Rob's right - I had thought that the residual variances were free in both groups, but only one group is okay. Thank you for posting the issue, which identified a bug in the saturated model function. This bug is now repaired in the bleeding edge source repository.
Replied on Tue, 12/18/2018 - 18:41
Picture of user. AdminRobK Joined: 01/24/2014

First, be advised that if you're analyzing ordinal data via maximum likelihood, OpenMx will sometimes report status Red (status code 5 or 6) even when it has found a local minimum. The multivariate-normal probability integral has no closed-form expression, so it must be approximated numerically. The algorithms that approximate it are subject to numerical inaccuracy, and in some cases, the numerical error is of such magnitude that OpenMx cannot be sure it has found a local minimum.

Here are some things you can do (they are not necessarily mutually exclusive):
1. SADMVN, the algorithm OpenMx uses for the multivariate-normal probability integral, can be given an upper limit ,'mvnRelEps', to how much error is acceptable in the probabilities it reports to OpenMx. You can reduce this limit (i.e., request less error from SADMVN) with something like

MGOrd <- mxOption(MGOrd, 'mvnRelEps', mxOption(MGOrd, 'mvnRelEps')/5)

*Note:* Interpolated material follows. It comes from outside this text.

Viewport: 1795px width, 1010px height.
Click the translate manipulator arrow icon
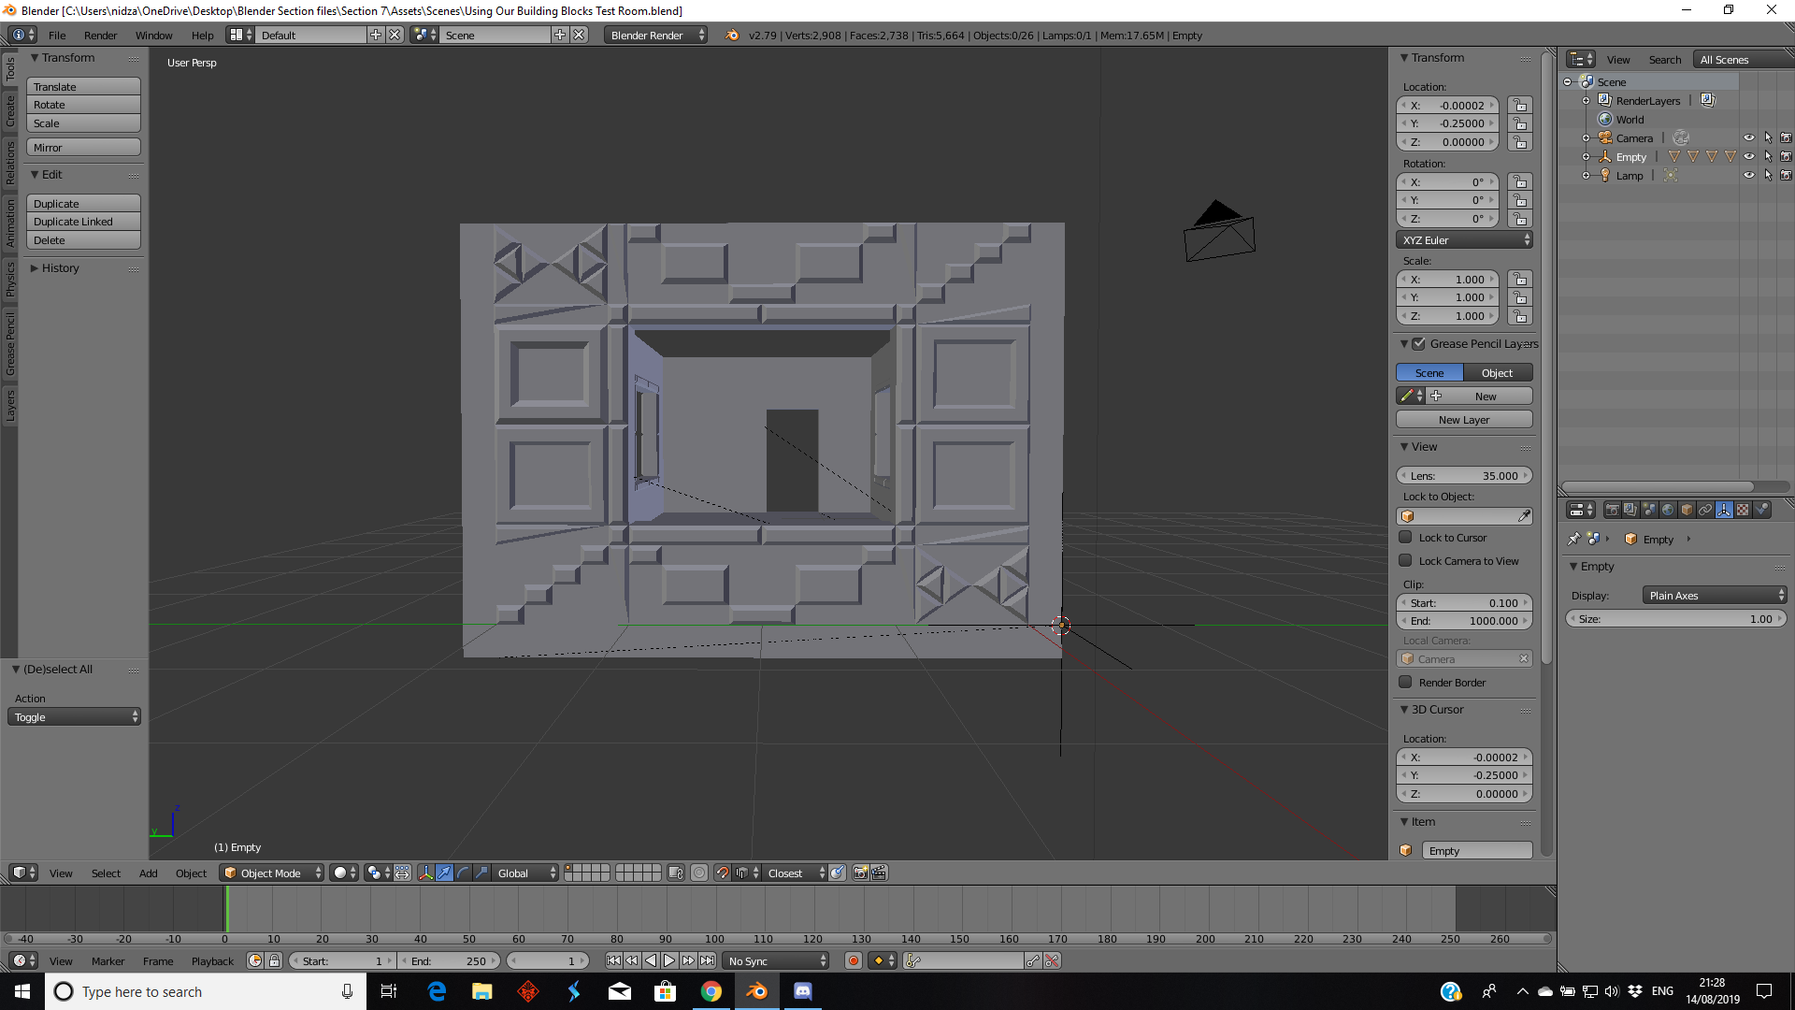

before you run your MxModel. Reducing 'mvnRelEps' will make SADMVN, and therefore OpenMx, run more slowly. Be careful: it is possible to set 'mvnRelEps' so low as to make it mathematically impossible for SADMVN to satisfy it. In that case, OpenMx will warn you about it, but maybe after running for a very long time.
2. You can replace `mxRun()` with mxTryHardOrdinal().
3. You can run your model through mxAutoStart() before running it.